**Passage for review:**
Keywords

1 Introduction

The Nile Delta and the Nile River Valley of Egypt is one of the oldest agricultural areas in the world. These areas are under continuous cultivation for at least 5,000 years. Egypt is situated at the northeast extremity of Africa; it lies between the latitudes 31° N and 22° N and between the longitudes 25° E and 34° E. Its gross area is 1,001,450 km2, of which about 3.6% is suitable for agricultural production. Physiographically, Egypt is divided into three main regions, the delta, the Nile Valley, and the deserts (Amer and Abo-Zeid 1989).

Soil properties and classifications are influenced by the type of materials from which the soils are developed and the conditions of depositional environments. Pedologists intend to establish relationships between the deposition environments and soils morphological, physical, chemical, and mineralogical characteristics as well as soil classifications (Perttjhon 1984).

The soil parent materials could be from sources such as rocks and mineral mixtures, sediments from floods, glacial deposits, and aeolian deposits (Raymond and Roy 1995). Fluvial deposits include all sediments deposited by the running waters. These deposits are generally poorly sorted and reveal evidence of rapid but interrupted deposition. The alluvial soils are developed through the deposition of alluvium brought by streams to the land (Worcoster 1969). The lacustrine deposits are settled out of stagnant lakes, whereas the marine deposits originate from stream action and deposited in the sea (FAO-SF 1964; Selley 1982).

It is well established that the type and source of the soil materials and the depositional environments control the soil properties and classifications due to particle-size distribution and the mineralogical composition. Present study was completed with the objective to investigate the influence of different sources of soil materials on soil properties and classifications and based on the basis of these results to discuss management issues of these soils.

**Pixel coordinate grounding records:**
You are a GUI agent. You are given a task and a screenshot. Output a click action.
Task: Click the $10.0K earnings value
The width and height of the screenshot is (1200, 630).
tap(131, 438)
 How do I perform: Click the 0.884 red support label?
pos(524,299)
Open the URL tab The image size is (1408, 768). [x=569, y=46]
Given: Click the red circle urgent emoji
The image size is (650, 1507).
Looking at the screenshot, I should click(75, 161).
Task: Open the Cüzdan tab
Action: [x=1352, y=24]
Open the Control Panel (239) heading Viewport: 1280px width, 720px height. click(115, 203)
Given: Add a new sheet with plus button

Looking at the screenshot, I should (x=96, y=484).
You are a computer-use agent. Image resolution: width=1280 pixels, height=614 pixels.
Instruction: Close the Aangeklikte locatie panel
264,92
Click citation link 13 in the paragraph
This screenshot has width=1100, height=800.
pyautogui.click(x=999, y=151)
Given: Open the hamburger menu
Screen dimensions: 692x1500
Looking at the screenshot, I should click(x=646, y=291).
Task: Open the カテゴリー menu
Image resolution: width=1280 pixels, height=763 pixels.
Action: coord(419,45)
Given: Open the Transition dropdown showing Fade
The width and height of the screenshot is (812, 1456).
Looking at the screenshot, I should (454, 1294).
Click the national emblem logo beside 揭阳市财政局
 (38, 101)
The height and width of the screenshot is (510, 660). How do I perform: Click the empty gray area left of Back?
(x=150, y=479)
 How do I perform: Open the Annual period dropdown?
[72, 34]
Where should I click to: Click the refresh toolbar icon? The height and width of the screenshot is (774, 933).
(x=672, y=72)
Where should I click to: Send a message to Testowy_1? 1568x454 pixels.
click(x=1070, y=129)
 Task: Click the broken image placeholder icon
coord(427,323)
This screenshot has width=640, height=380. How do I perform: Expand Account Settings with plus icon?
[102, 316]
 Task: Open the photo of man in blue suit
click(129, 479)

**Your goal:** Take the introduction on Egyptian soils and their parent materials further, beginning after its final sentence. The listing has no connection to the introduction on Egyptian soils.

**Final answer:**
2 Materials and Methods

2.1 Field Description and Sample Collection

Eighteen soil profiles from cultivated entisols and aridisols representing different geological deposits of Egypt (fluvial, lacustrine, marine, sandy and fluvio-sandy, and calcareous) were selected for the present study. Fluvial soils were selected from the Nile Delta, lacustrine soils (Burullus lake, north of the Nile Delta), sandy marine soils (north of Nile Delta by the Mediterranean sea), and calcareous soils (north of the western desert of Egypt). Soil profiles were dug, various genetic horizons and layers described using standard FAO procedures (FAO 1970), as well as using American system of soil classification (Soil Survey Staff 2006). The horizons were described for soil color (moist, dry), soil texture, structure, and consistence (wet, moist, dry), and effervescence test was made to check calcium carbonates. Soil samples were collected from representative depths of the soil profiles.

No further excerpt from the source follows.